15- Microsoft Academic Search: An Overview and Future Directions
Lee Dirks1
Microsoft Research Connections
I would like to brief you on what we have been doing lately with the Microsoft Academic Search service. It started as a research project that has been conducted at our Beijing lab for almost eight years now. Over the course of the last eighteen months, our team in Redmond has gotten very involved in providing strategic guidance and input. Currently, we are in the process of transitioning it from a research project into an operational service that Microsoft Research will provide to the community. It will be a free academic search engine for tracking academic papers, citation links, and all the various characteristics that can be extracted from papers.
What we have been doing over the last six to nine months is working directly with open access repositories and publishers around the world to sign content agreements so we can get access to their papers. This is all about facilitating access to the papers. At present, we have 27 million papers across 14 domains, and we have another 100 million papers across more than 20 domains in the queue, pending indexing. We are going to expand our content about every three months, and are already actively evolving the site.

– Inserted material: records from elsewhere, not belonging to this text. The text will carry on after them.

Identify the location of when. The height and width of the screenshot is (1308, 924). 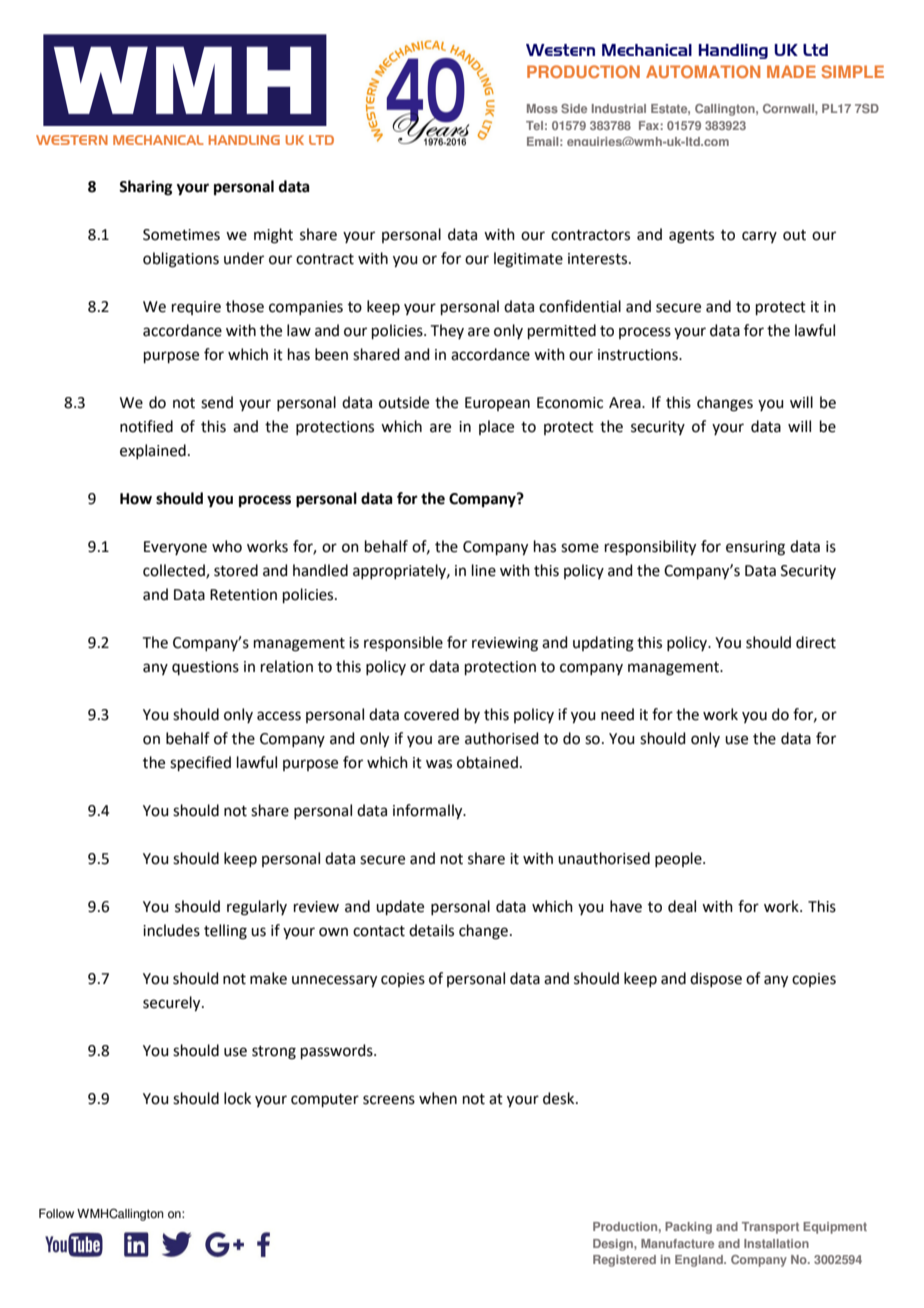
(438, 1098).
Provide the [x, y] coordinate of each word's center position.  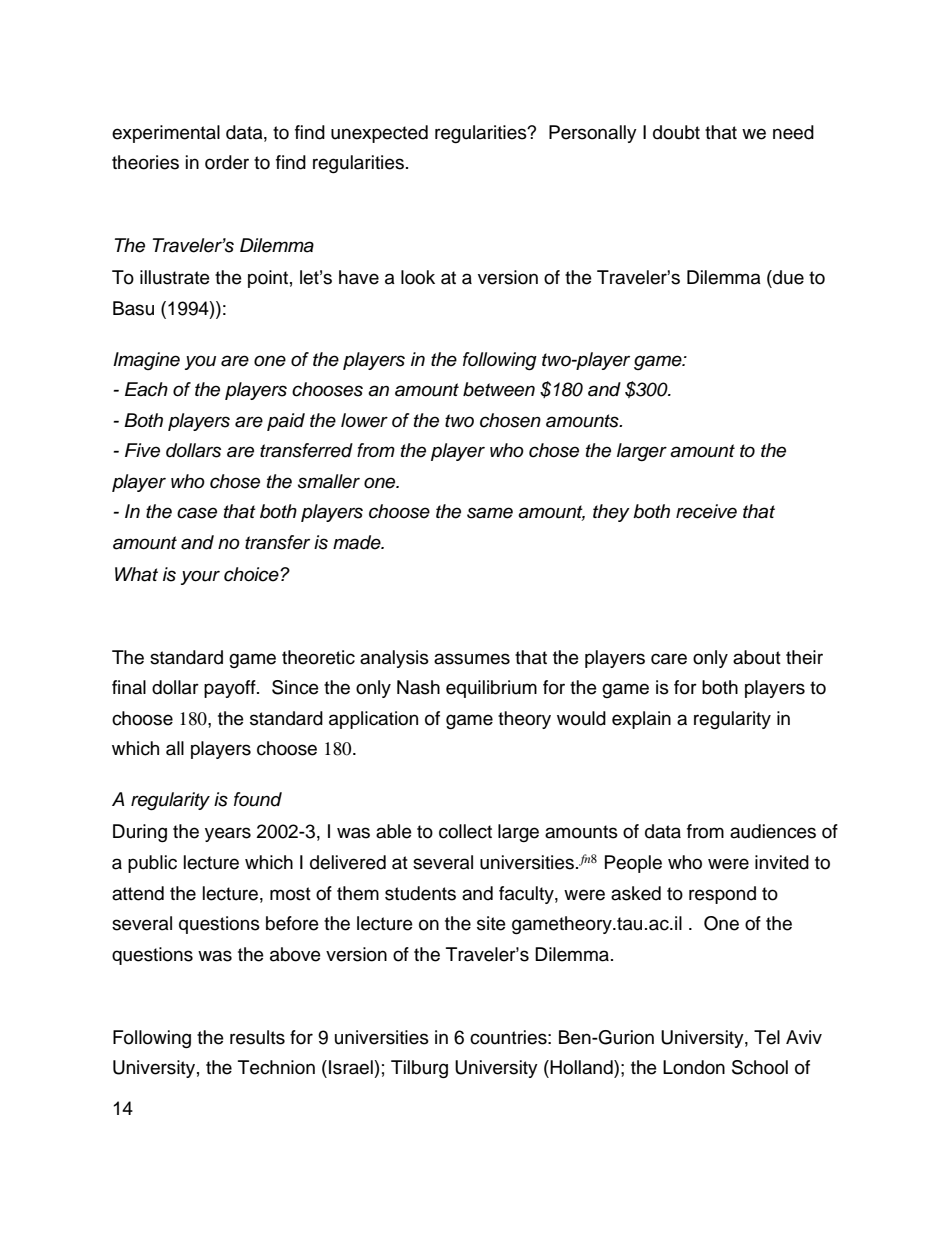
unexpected [379, 134]
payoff [231, 689]
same [490, 513]
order [227, 162]
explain [641, 720]
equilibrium [491, 689]
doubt [676, 132]
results [257, 1037]
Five [142, 450]
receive [706, 511]
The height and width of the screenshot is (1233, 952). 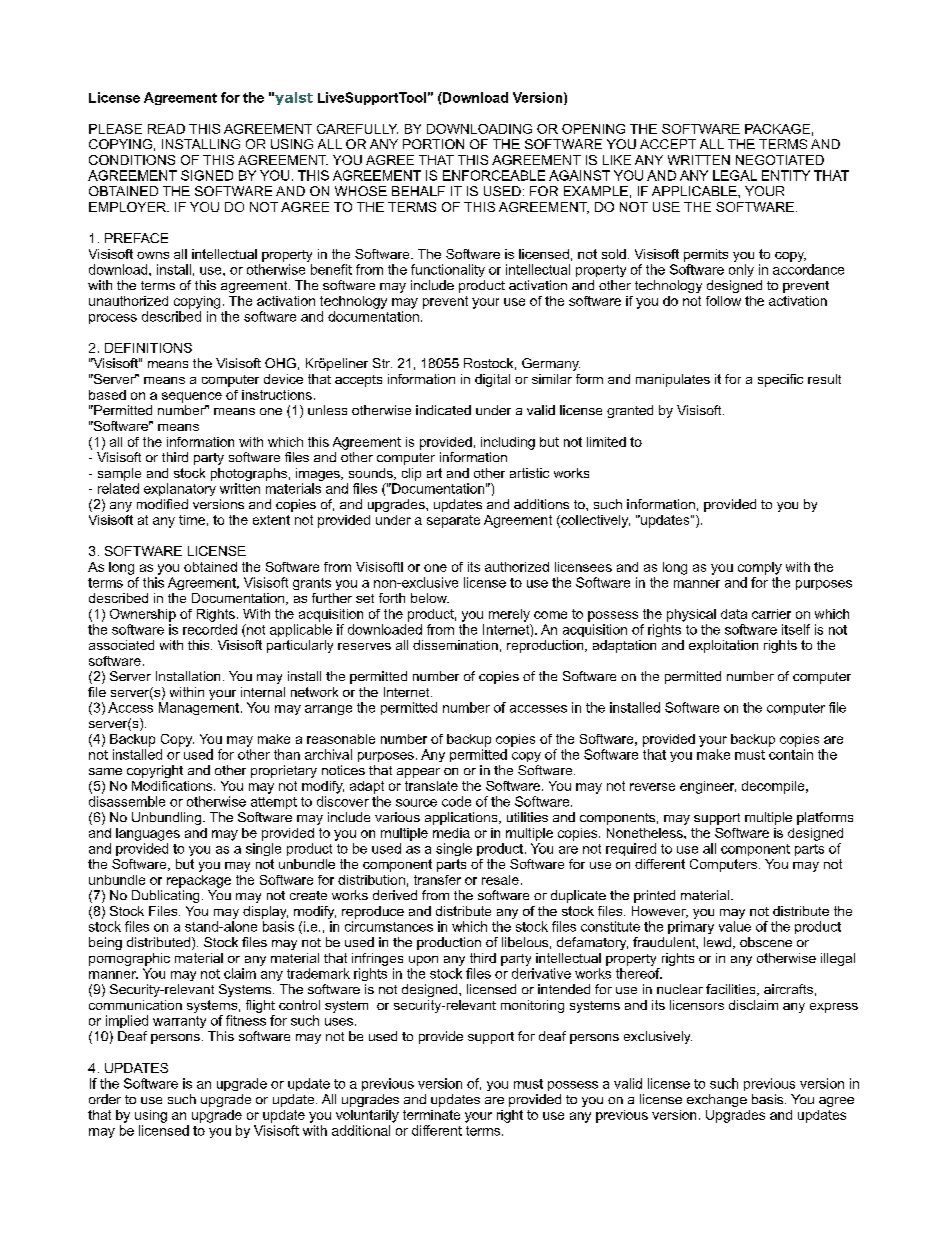 I want to click on data, so click(x=734, y=614).
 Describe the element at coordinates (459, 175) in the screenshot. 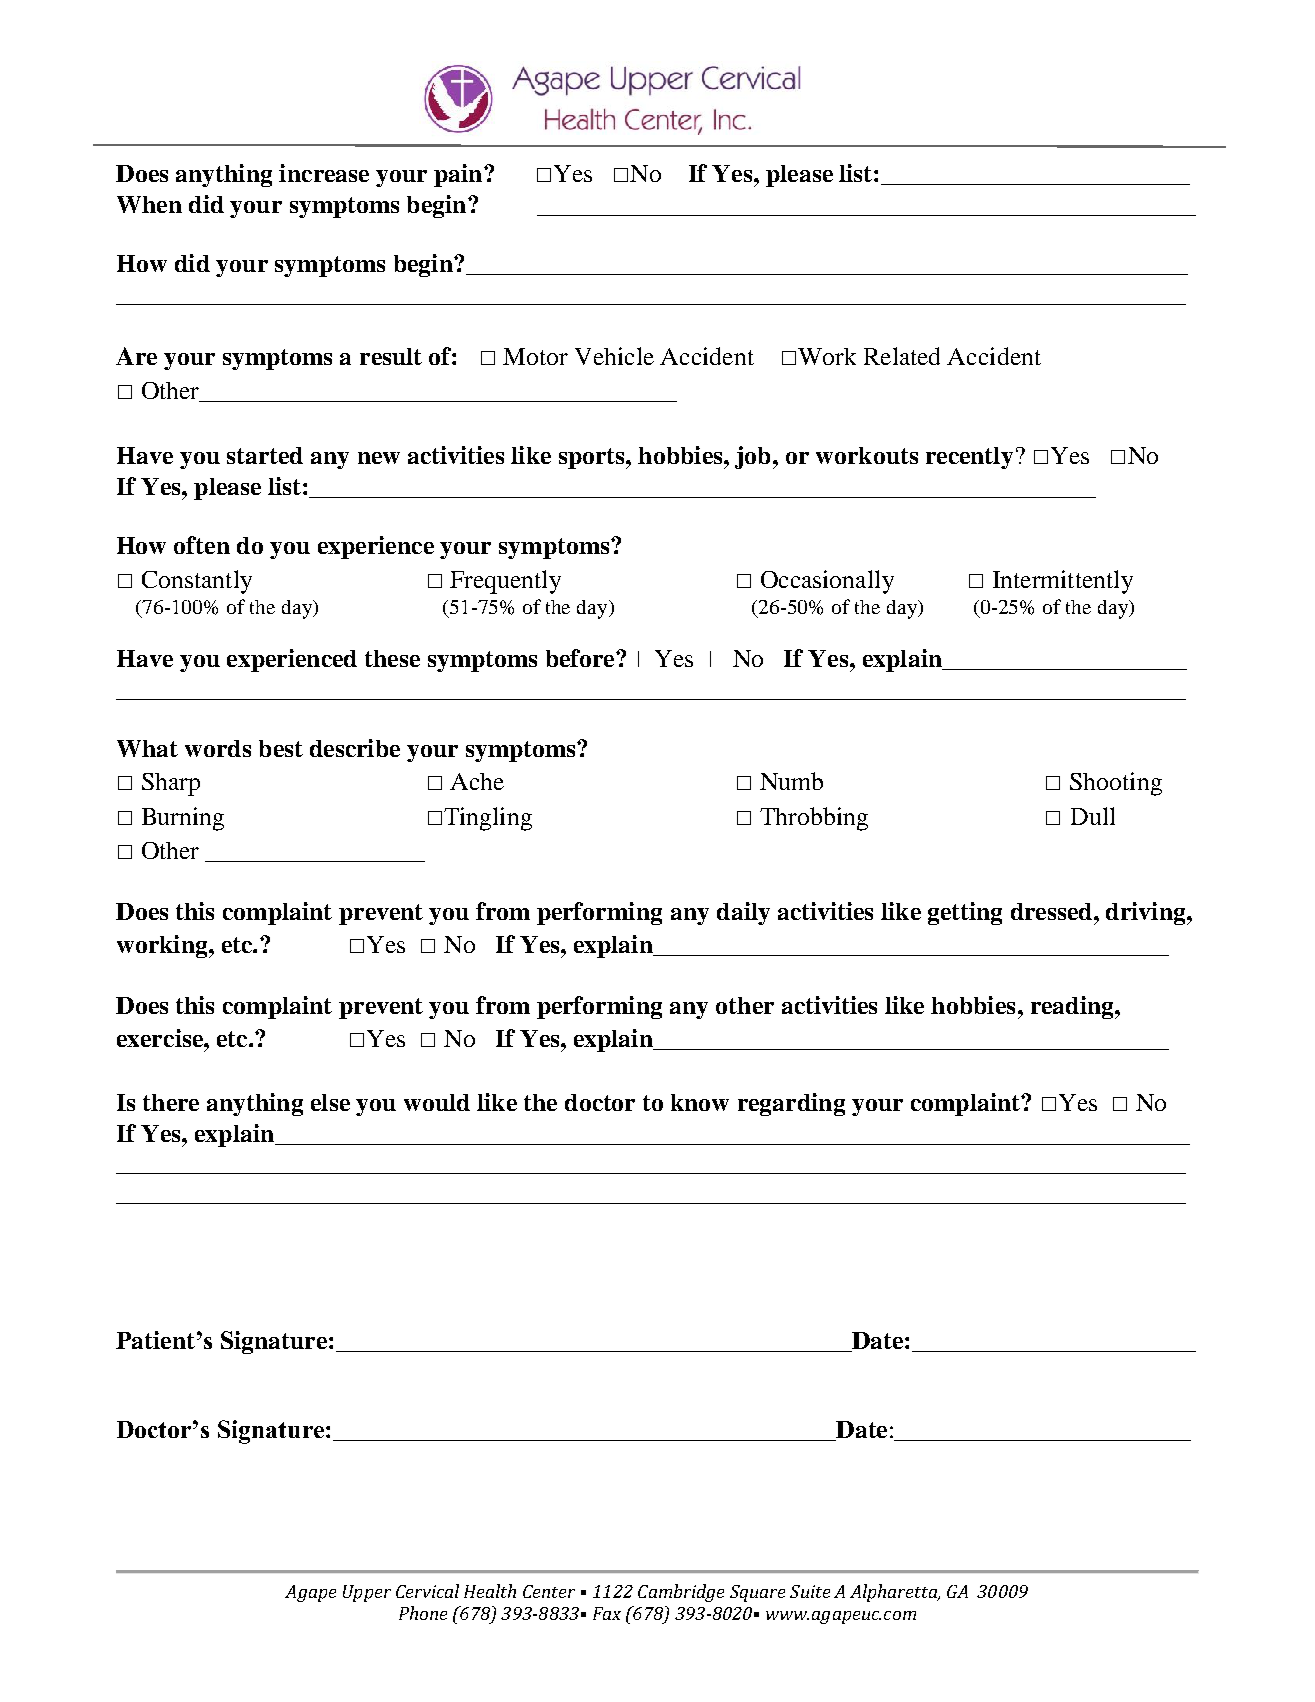

I see `pain` at that location.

All of the signed content agreements that I was referencing earlier—with the various open access repositories and publishers—are to make sure that content providers are aware that we are making their data available for free. We are very interested in having the community use this service as widely as possible.
I also would like to stress that we are being as transparent as possible in talking about the number of publications and authors that we have. As soon as possible, we are going to post a list of the publishers and all the sources of this material. We are also waiting for ORCID to come online, at which point we intend to leverage their work and use their identifiers to help in the name disambiguation process.
Through the Academic Search service, people will have the ability to look at citations or publications on a cumulative or on an annual basis. The service also has some powerful visualization abilities. For example, we will have the ability to show a single author in connection with all the people that he/she has worked with in the past (e.g., co-authors).
Another thing I would like to highlight is the system’s ability to drill down into fields and subfields. For computer science, for example, you can look at the top authors, top publications, top conferences, journals, organizations, and other characteristics. (Note that this ranking is solely based on citation counts we have calculated.) Also, you can drill down into a sub-domain of computer science and visualize, for example, publication activity using what we call the Domain Trend. We believe that Domain Trend is a very useful tool for helping researchers find coauthors, principal investigators, and even awards and people to invite to conferences. There is also the ability to do ranking across institutions and across countries.
______________________
1 Presentation slides are available at http://sites.nationalacademies.org/PGA/brdi/PGA_064019.
Again, all of that information is free. We have been getting some good coverage lately, especially about some of the new functionalities of the system. Here is a recent quote from Nature2:
“…Meanwhile, Microsoft Academic Search (MAS), which launched in 2009 and has a tool similar to Google Scholar, has over the past few months added a suite of nifty new tools based on its citation metrics (so.nature.com/u1ouut). These include visualizations of citation networks (see ‘Mapping the structure of science’); publication trends; and rankings of the leading researchers in a field.”
I would like to stress the fact that the work that we are doing here is for researchers and by researchers. That is something that we will always keep in mind when we grow and make this a more sustainable service. We are also very interested in changing our interface and not just doing citation analysis of papers, but eventually also of data. We are very interested in conducting research projects with the community. From our perspective, Microsoft Academic Search is an open platform and we are going to be as transparent as we can about our work. We want to make sure that this service will accurately represent how science and academia work. We are going to make our domain coverage more extensive. We are also working on more partnerships. For example, we are an associate member of DataCite and we are a founding sponsor of ORCID. Finally, we are tracking these and other activities to see when and how we can integrate them into our service.
______________________
2 Butler, D. 4 August 2011 Computing giants launch free science metrics. Nature 476, 18 (2011) (doi:10.1038/476018a).